Chile Pesto Noodles

best chile pesto recipe

You’ll love this spicy spin on pesto!

Most of the time pesto is made with fresh basil leaves, olive oil, garlic, pine nuts, Parmesan cheese and a dash of sea salt, but today we are making pesto with some very interesting ingredients. Charred jalapeños, cilantro and arugula are a fiery combination that completely wake up the taste buds!

While you may be tempted to purchase store-bought pesto, it’s really worth the minimal effort needed to make your own. Not only does homemade pesto taste SO MUCH better, you’re also able to make it dairy-free, by leaving out the Parmesan, and preservatives. And let’s be perfectly honest…throwing ingredients into a food processor is not what you’d call strenuous work.
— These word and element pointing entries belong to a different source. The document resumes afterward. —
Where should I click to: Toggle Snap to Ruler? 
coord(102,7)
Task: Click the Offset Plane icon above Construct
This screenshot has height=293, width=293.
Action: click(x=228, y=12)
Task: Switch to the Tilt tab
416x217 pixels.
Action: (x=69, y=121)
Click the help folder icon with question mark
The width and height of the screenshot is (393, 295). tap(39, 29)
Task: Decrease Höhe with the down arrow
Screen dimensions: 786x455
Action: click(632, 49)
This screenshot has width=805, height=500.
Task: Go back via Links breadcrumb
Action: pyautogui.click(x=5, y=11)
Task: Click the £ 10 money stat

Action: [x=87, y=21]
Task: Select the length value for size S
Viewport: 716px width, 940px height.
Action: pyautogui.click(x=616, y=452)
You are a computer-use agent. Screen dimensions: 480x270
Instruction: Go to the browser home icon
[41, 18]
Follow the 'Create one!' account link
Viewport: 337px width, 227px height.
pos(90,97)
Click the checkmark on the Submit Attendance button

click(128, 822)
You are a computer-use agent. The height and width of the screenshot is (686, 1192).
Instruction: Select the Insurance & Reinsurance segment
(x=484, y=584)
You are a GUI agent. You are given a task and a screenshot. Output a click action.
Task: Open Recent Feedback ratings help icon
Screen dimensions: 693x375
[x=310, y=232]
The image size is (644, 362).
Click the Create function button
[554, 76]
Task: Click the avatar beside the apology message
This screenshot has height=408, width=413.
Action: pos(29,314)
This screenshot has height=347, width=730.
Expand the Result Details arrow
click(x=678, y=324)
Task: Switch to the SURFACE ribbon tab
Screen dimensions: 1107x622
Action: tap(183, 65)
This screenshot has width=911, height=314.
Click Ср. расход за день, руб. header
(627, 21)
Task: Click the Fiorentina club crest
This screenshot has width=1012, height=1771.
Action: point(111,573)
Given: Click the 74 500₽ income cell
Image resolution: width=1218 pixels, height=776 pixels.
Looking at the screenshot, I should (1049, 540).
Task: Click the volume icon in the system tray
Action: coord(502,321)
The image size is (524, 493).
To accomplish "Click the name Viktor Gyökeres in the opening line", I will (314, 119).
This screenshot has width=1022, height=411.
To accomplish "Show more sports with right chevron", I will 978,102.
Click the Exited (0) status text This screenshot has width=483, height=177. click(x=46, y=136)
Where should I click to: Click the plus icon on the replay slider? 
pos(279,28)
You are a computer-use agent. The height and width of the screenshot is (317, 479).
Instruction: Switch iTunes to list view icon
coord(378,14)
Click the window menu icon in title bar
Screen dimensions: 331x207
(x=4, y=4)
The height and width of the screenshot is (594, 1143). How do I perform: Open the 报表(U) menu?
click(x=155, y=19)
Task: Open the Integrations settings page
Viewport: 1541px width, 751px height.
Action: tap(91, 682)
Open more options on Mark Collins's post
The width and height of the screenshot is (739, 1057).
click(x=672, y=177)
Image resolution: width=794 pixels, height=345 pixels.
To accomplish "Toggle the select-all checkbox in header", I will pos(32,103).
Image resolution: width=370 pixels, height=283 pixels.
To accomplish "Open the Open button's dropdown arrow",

It’s pretty darn easy.

For a classic basil pesto try this simple dairy-free recipe: ½ cup raw walnuts, 3 cups fresh basil leaves, 4 garlic cloves, 1 teaspoon sea salt, ¼ cup olive oil, ½ cup nutritional yeast and 1 Tablespoon lemon juice. Combine in a food processor.

Chile Pesto Noodles
A Recipe by Diana Keuilian
Prep time
Cook time
Total time
Serves 4

  • 3 green jalapeños
  • ½ cup pistachios, shelled
  • 2 cups fresh cilantro
  • 2 cups fresh arugula
  • 1 Tablespoon fresh oregano
  • 3 cloves garlic
  • 1 Tablespoon ground cumin
  • juice from 1 lime
  • ⅓ cup broth (chicken or veggie)
  • ¼ cup olive oil
  • dash of sea salt and black pepper
  • 4 organic zucchini –turned into noodles (Watch this Video to Learn How)

  1. Place the jalapeños on a grill pan over medium heat. Cook until evenly charred. Remove from heat and place in a paper bag. Fold the bag closed and leave for 10 minutes. When cool enough to handle, rub off the skins with a paper towel, slice in half and remove the seeds.
  2. Place the pistachios in a small, dry skillet. Cook over medium heat until lightly toasted.
  3. Place the jalapeños, pistachios, arugula, oregano, garlic, cumin, lime, broth, olive oil, sea salt and black pepper in a food processor. Pulse until creamy. Place the zucchini noodles in a large bowl and mix with the pesto. Enjoy!

Calories: 213     Fat: 18 g     Carbohydrates: 12 g     Sodium: 249 mg     Fiber: 3 g     Protein: 4 g    
best chile pesto recipe

Serve with a side of grilled chicken breast for a delicious, fiber-filled meal!